In the records below, the relevant part opens with the line containing "Enable the Custom HTML/JS radio option" and closes with the line containing "Instruction: Click the plus icon in 트리거 추가"; print that part exactly and only, without its pictures.

TASK DATA:
::::::::
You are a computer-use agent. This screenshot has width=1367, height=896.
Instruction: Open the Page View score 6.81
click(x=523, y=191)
::::::::
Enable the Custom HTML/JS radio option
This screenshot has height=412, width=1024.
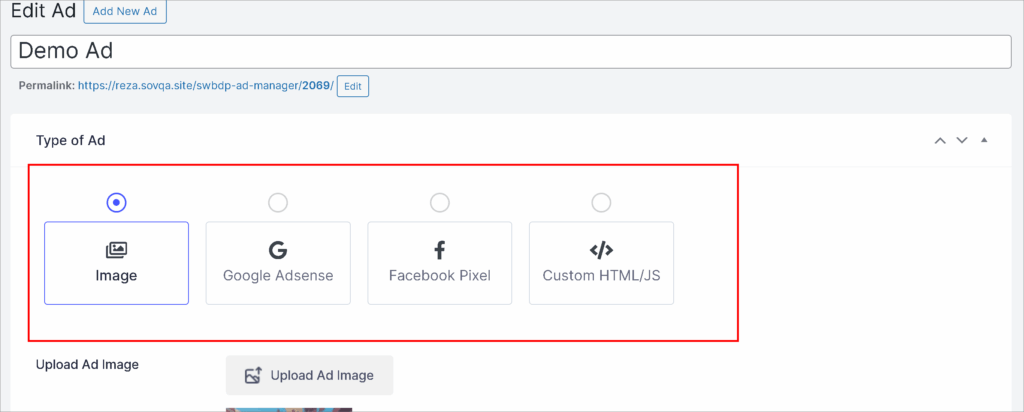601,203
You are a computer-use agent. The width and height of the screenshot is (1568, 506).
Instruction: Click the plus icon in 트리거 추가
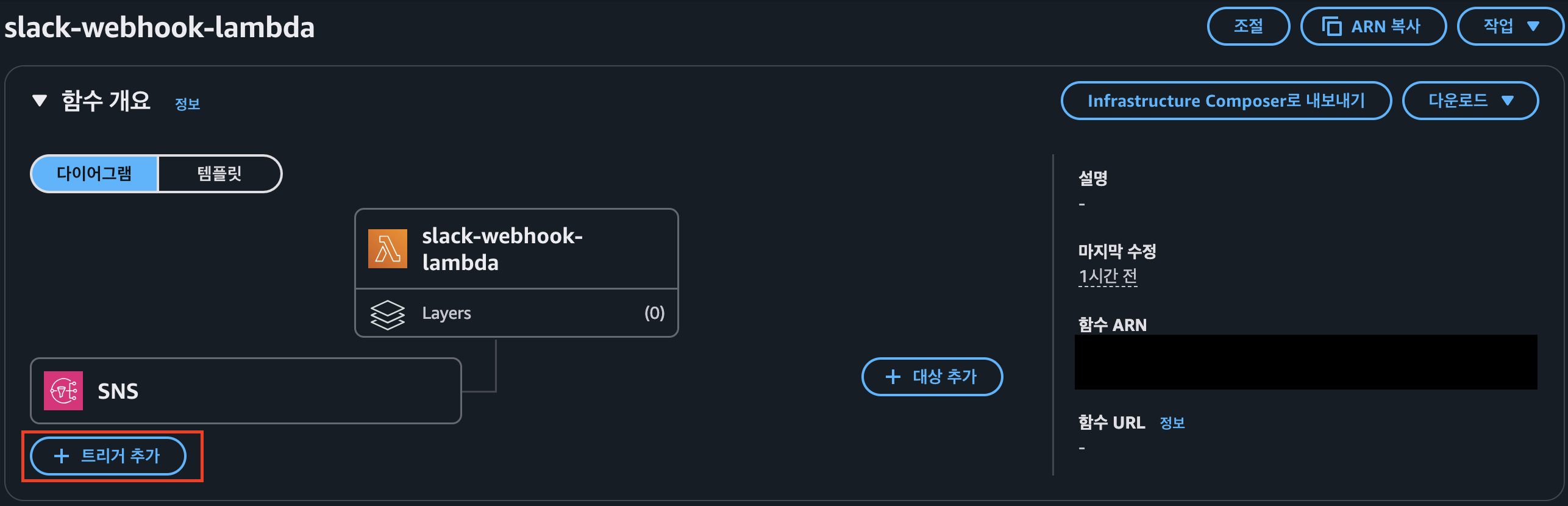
::::::::
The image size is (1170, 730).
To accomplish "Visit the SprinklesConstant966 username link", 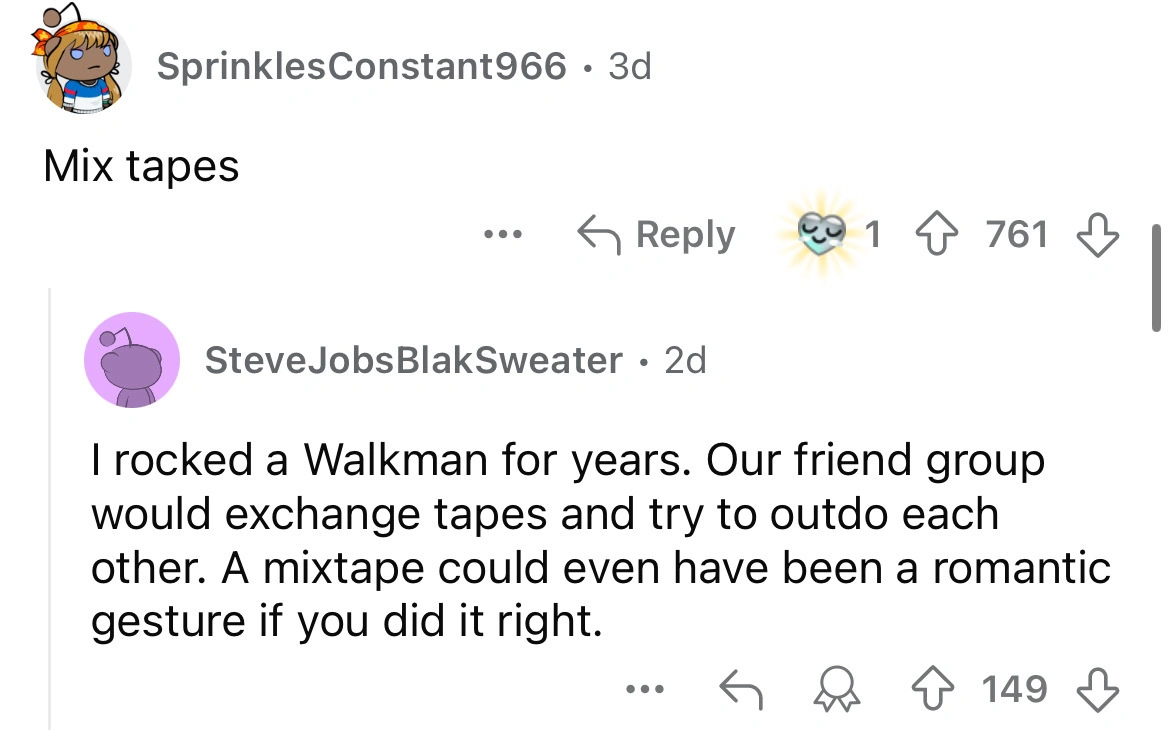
::::::::
OUTPUT OF THE TASK:
Enable the Custom HTML/JS radio option
This screenshot has height=412, width=1024.
601,203
You are a computer-use agent. The width and height of the screenshot is (1568, 506).
Instruction: Click the plus icon in 트리거 추가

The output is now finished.